Robert Pattinson es un ejemplo curioso a la hora de tratar la representación de la adolescencia y la juventud en la ficción y el comportamiento de esos actores con respecto a su profesión, a la fama y a su carrera. Pattinson comenzó a trabajar como modelo muy joven, a los doce años, pero el éxito de Crepúsculo le llegó con los veinte bien cumplidos. Respecto a la ficción, a diferencia de los personajes creados por Anne Rice o los protagonistas de True Blood, los vampiros de Stephenie Meyer son sexualmente conservadores. Alimentan el morbo pero bajo ningún concepto sucumben a él. Eso es de seres irracionales, débiles, puramente instintivos. ¿Se acuerdan de Sarah Palin, la senadora ultraconservadora y actual respaldo mediático de Donald Trump? Pues le gustaba Crepúsculo. Continuo.
Pattinson, como su compañera de reparto y ex relación, protagonizaron, desde su juventud, una historia de vampiros que animaba a reprimir los instintos sexuales porque lo contrario podía acabar en desenfreno y violación. Los vampiros que se salvaban de la demonización eran aquellos que, como Edward Cullen, buscan o mantienen una relación monógama, heterosexual y sacramentada, sin dejar de arrastrar la culpa por haber sido sexualmente activos alguna vez, que el remordimiento siempre fue un buen mecanismo de control. Ese es el personaje de Pattinson: un vampiro que busca sexo conyugal.

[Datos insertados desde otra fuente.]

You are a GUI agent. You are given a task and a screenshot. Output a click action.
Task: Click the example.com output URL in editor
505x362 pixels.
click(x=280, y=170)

Es como si Pattinson hubiese rodado, entre los veintidós y los veintiséis años, una saga de películas con los mismos valores que la serie de televisión que rodó Miley Cyrus entre los catorce y los veinte, con el handicap de que Pattinson no tenía la edad necesaria para impactar a su audiencia mostrándose como una repentina fantasía sexual. De ahí que él no pudiese pasar del candor al condón porque a los veintiocho años ya rozaría el ridículo. Lo que hace es romper con la saga de Crepúsculo, con sus oleadas de fans –eran mayoritariamente adolescentes femeninas las seguidoras de las películas- a través de la calma, apostando por directores de culto, sin buscar el escándalo, la foto ni el titular.
Un ejemplo es su último estreno, Z, la ciudad perdida, una película sobre Percy Fawcett, el explorador británico que, en 1925, desapareció buscando El Dorado en la selva amazónica. La película está dirigida por James Gray, director con cierto culto en Estados Unidos tras películas como Little Odessa. Pero es que Robert Pattinson ya ha trabajado con Anton Corbjin (Control, Life), Werner Herzog (Fitzcarraldo, Aguirre la cólera de Dios, La reina del desierto), David Cronenberg (Videodrome, Inseparables, Cosmopolis, Maps to the stars) y David Michod (Animal Kingdom, El cazador). Es cierto que aún no tiene un título en su filmografía que supere, en fama y repercusión mediática, a Crepúsculo pero tengo la intuición de que estamos ante una trayectoria de paso calmo y horizontes claros. Será cuestión de esperar.